AAPI : LG Electronics et l’indien Tenshi visent le marché algérien
Le géant sud-coréen LG Electronics, le laboratoire indien Tenshi et le groupe vietnamien Nutifood ont été reçus dimanche par le directeur de l’Agence algérienne de promotion de l’investissement (AAPI), Omar Rekkache, dans une démarche visant à concrétiser des projets importants dans l’électroménager, la pharmacie et l’agroalimentaire, secteurs prioritaires pour la diversification économique du pays.

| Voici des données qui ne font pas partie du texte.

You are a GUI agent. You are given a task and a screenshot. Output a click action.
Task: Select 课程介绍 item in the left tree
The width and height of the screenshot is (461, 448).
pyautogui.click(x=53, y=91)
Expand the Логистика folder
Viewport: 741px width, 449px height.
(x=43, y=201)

Le projet le plus avancé concerne LG Electronics Algérie qui a manifesté son souhait de lancer une nouvelle unité de production dans les industries de l’électroménager. Les discussions entre le directeur général de l’AAPI et les responsables du groupe coréen ont porté sur « les multiples options et mécanismes disponibles pour la réalisation du projet », que ce soit « de manière individuelle ou dans le cadre d’un partenariat avec des opérateurs algériens, notamment à travers la Bourse de partenariat gérée par l’Agence », précise le communiqué de l’AAPI. Cette plateforme de mise en relation, pilotée par l’Agence, constitue un outil clé pour favoriser les joint-ventures entre investisseurs étrangers et opérateurs locaux. Le document souligne d’ailleurs le rôle de l’AAPI dans « l’accompagnement et la facilitation de la concrétisation de cet investissement dans les meilleurs délais », témoignant de la volonté des autorités de débloquer rapidement les dossiers stratégiques.La délégation sud-coréenne a affiché des ambitions qui dépassent la simple implantation commerciale. Elle a fait part de « la disposition de l’entreprise coréenne à établir des partenariats avec des opérateurs nationaux pour la fabrication de sa marque en Algérie, en vue d’assurer le transfert de technologie et de savoir-faire industriel, de créer des postes d’emploi qualifiés, de renforcer l’intégration locale, de développer le tissu industriel, et élargir ainsi sa présence sur le marché algérien ». Cette approche répond parfaitement aux objectifs gouvernementaux de substitution aux importations et de montée en compétences de l’industrie locale.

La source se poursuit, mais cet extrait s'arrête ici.